Binary Exploitation (pwn)

Introduction

When we run a program, we expect it to take input data, whether it be through files, user input, or internet connections, and produce meaningful output. The code backing the program handles all the logic and control flow within the program. However, either from quirks of the language used, or oversights from the programmer themselves, it's possible to introduce bugs that allow end users of a program to take control of it in unintended ways.

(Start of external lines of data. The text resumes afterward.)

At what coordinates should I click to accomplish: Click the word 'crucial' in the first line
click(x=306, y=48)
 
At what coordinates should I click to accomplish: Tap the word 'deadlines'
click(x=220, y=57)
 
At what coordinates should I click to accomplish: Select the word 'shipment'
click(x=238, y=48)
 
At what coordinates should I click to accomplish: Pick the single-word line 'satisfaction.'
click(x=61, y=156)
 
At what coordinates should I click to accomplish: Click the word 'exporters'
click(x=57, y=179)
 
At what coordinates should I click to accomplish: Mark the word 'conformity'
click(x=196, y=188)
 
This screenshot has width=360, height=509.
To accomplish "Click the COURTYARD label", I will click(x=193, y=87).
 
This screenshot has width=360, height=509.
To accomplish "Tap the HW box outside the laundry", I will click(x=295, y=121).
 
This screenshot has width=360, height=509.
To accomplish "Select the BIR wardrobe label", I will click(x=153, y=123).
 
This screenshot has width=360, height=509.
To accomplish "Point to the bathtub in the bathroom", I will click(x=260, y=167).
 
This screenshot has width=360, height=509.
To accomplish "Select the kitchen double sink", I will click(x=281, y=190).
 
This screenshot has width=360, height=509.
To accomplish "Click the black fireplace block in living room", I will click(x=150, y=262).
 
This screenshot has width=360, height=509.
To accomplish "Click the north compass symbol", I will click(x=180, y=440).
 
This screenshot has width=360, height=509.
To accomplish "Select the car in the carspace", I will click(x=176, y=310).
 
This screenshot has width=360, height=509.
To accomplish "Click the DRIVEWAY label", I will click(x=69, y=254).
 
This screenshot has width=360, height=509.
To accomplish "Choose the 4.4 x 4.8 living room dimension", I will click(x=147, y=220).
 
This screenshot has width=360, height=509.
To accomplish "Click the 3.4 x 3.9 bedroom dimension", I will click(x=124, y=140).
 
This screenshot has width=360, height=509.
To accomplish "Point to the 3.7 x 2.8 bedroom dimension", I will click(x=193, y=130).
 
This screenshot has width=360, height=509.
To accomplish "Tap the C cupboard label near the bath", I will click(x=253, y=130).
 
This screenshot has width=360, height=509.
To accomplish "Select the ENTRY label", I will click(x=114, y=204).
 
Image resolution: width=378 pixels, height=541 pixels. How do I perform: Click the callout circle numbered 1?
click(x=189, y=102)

This is the core goal of binary exploitation: Take a binary executable, provide it with input data to take control of its control flow or corrupt its internal structures, and have it do something unintended (and usually unsafe). Executables often interact with files on the host computer, or run other programs (through functions like system or exec). If a user only has an exposed text interface over the network of a running program, it is intended that they are only ever interacting with the program as written. If they provide malicious input that reads secure files, or opens a shell session on the host machine, it suddenly becomes a major security vulnerability for the host machine.

Fall CTF

We have provided a series of challenges designed to explore and teach the fundamentals of how program handle data and control flow, and how unsafe programming practices allow a user to take control of these programs without having access to the host machine, yet able to access the host's filesystem and programs.

Pwn is hard. To begin, you need to be fairly comfortable with programming (or at least understanding code) in a lower level language (like C or C++). This post will attempt to explain underlying structures when running a program, but if you still feel stuck, feel free to ask for help from sigpwny members, or googling around about C functions and syntax. man pages are your friend.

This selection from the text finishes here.